Brasilia, Brazil, 29 March - 3 April 1999

Housing Layout and Crime Vulnerability

Simon Chih-Feng Shu

The Bartlett School of Graduate Studies
(Torrington Place Site)
University College London
Gower Street
London WC1E 6BT
England

tel (44) (0)171 813 4364
fax (44) (0)171 813 4363
email ucftcsh@ucl.ac.uk


Much research from different disciplines has explored the crime-space relationship often with controversial results. By employing the "Space Syntax" analysis, this research proposes to examine the relation between on the one hand spatial layouts of housing estates and urban areas and on the other hand spatial distribution of property offences, based on crime reports provided by the police, to see how far a definite and consistent relationship can be established. A major concern would be the issue of the accessibility of housing layout ( spatial configuration of open spaces) and the relative vulnerability of property crimes, such as burglary, criminal damage (vandalism) and car crimes. Case-studies cover a wide range of social classes, such as middle-high, middle-working and working class housing estates, and were carefully examined for a period of two years.
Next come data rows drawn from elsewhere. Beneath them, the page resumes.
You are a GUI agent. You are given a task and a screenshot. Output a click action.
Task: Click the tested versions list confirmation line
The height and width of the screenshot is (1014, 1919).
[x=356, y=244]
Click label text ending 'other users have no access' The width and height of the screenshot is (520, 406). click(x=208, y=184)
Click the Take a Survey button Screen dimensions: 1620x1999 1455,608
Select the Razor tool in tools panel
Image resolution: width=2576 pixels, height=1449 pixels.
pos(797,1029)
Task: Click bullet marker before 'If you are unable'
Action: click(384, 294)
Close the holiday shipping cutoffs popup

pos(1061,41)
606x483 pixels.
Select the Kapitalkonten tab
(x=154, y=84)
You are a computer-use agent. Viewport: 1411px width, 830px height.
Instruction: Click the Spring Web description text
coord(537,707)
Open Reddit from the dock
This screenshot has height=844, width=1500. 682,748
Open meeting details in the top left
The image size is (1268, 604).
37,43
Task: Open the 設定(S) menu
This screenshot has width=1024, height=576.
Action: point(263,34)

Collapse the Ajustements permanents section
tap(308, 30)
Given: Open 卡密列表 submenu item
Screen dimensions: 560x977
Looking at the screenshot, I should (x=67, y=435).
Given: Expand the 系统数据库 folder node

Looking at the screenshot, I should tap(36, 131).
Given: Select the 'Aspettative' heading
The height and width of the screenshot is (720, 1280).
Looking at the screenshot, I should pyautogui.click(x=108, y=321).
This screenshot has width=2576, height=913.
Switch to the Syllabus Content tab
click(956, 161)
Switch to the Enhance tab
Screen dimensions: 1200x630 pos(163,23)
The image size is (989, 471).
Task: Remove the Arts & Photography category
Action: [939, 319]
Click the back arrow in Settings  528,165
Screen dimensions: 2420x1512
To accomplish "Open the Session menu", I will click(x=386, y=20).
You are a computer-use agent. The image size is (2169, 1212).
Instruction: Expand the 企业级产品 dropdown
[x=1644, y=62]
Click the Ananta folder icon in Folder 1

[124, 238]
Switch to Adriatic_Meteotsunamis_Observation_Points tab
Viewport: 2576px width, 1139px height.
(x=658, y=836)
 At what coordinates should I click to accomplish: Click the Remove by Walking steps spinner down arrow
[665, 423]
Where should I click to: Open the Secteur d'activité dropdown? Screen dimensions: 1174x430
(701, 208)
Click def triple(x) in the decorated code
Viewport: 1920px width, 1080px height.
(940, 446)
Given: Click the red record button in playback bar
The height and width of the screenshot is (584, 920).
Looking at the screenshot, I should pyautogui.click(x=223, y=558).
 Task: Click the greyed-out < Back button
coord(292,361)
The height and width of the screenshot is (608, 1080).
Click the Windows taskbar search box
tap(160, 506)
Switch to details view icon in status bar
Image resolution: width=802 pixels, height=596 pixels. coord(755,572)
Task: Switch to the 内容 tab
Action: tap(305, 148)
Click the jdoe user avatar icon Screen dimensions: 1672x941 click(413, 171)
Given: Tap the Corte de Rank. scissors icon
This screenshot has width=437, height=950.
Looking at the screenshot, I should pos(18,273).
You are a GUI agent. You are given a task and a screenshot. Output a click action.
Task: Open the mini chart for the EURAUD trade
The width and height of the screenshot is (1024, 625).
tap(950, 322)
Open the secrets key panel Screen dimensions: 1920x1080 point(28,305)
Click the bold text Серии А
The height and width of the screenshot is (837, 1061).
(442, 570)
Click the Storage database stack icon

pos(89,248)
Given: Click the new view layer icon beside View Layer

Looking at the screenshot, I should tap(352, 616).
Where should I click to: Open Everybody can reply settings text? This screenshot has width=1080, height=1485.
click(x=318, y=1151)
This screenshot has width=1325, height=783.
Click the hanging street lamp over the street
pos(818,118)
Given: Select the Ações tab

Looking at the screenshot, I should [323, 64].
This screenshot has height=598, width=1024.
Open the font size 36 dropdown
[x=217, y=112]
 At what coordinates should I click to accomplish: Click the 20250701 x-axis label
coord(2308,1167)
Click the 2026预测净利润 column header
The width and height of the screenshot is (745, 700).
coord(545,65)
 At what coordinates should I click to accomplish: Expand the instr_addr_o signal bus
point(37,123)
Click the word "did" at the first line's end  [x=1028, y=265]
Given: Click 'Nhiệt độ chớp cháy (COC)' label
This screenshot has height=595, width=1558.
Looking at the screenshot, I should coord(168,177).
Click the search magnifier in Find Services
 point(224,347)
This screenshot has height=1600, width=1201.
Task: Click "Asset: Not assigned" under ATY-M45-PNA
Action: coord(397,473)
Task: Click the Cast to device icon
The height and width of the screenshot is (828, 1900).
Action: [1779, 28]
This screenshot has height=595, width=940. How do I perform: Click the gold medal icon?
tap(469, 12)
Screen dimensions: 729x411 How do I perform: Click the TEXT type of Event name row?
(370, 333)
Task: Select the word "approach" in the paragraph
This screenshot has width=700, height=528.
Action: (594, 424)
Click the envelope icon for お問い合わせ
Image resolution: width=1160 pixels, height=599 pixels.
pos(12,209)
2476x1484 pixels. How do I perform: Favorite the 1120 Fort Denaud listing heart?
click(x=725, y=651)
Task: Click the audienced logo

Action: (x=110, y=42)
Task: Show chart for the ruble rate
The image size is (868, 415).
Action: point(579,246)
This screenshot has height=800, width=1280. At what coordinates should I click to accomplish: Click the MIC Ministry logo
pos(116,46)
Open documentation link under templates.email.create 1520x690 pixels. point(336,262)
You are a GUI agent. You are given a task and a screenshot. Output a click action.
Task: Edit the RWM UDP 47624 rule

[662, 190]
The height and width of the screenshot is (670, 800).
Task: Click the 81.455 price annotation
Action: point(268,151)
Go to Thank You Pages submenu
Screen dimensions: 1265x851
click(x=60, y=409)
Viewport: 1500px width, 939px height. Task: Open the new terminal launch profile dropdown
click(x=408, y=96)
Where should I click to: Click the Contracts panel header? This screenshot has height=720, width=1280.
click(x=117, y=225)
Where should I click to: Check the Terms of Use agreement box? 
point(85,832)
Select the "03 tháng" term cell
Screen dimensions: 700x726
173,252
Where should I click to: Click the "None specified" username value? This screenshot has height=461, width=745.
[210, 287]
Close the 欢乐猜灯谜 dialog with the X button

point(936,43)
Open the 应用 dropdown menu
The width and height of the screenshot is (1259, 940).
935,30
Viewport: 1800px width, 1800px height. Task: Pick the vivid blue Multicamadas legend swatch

The findings from this research provide empirical evidence for skepticism on the concept of "territoriality" and "defensible space" put forward by Oscar Newman, and suggest that, other things being equal, property crimes tend to cluster in those globally or locally segregated areas, particularly in those unconstituted enclosed clusters which Newman considered to be the key to increase local surveillance and hence to exclude casual intrusion by non-residents.